There were key lessons that U.S. forces did pick up during the Libyan mission that DoD can use in future conflicts, particularly in coordinating with non-NATO militaries and fighting as a coalition force, according to Africa Command chief Gen. Carter Ham.
But the exclusive use of sea and air power to support a small Libyan force — in this case anti-government rebels fighting against troops loyal to Col. Muammar Qaddafi — with no American boots on the ground won’t be the new normal for U.S. soldiers in combat, Ham said.
“It would be wrong” to assume that every future conflict the U.S. could be involved in would follow the Libyan template, Ham told reporters today.

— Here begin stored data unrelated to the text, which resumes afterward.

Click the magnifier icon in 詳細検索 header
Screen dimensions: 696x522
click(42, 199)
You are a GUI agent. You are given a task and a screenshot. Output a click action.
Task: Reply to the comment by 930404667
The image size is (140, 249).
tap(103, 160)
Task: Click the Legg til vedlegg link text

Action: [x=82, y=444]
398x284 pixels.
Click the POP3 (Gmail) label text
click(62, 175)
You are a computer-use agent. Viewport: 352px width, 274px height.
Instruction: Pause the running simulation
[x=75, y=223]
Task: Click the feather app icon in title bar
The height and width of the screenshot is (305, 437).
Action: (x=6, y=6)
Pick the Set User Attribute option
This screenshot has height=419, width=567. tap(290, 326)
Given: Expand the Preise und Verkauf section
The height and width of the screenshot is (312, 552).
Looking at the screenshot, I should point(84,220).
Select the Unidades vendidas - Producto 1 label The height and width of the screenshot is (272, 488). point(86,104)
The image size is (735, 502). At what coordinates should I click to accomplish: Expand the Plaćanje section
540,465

As head of Africa Command, Ham had a direct hand in planning and coordinating U.S. missions in support of the Libyan operation.
U.S. action to enforce the United Nations peacekeeping mandate in the North African country earlier this year was not an indication that Africa Command was “going offensive” with its operations in country, Ham added.

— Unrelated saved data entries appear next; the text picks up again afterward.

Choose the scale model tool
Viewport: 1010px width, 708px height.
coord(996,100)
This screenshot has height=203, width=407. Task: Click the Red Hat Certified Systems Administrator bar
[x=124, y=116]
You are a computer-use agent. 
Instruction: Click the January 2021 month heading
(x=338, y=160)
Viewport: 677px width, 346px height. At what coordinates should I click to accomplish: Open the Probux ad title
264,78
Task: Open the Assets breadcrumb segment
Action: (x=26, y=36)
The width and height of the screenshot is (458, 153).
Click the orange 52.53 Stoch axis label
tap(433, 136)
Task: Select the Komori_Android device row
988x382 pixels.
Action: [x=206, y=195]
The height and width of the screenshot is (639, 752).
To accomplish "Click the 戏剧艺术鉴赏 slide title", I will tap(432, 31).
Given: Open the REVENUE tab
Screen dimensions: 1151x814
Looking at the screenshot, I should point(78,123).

Given the quick and violent way U.S. forces smashed through the Qaddafi’s defenses and command centers, with little to no American casualties, some suggested the Libyan operation was a window into how the U.S. could fight future wars.
Also, with manpower levels set to shrink over the next few years, as a result of budget pressures, those same advocates suggested it could be a more efficient way to wage war as well.
With the wars in Iraq and Afghanistan winding down, operations like Libya show “there is little role for a large standing army in supporting the national security of the United States once we have pulled out of our manpower-intensive counterinsurgency fights,” according to Chris Rawley, a senior operations planner for Special Operations Command.
But Ham was clear that every conflict was different, and there was not a one-size-fits-all plan that could be applied in Libya and elsewhere and produce the same types of results.
Trying to extrapolate an full-blown combat strategy based on the results of one operation is assuming a lot, Ham suggested, and those kinds of assumptions can be dangerous when made on the battlefield.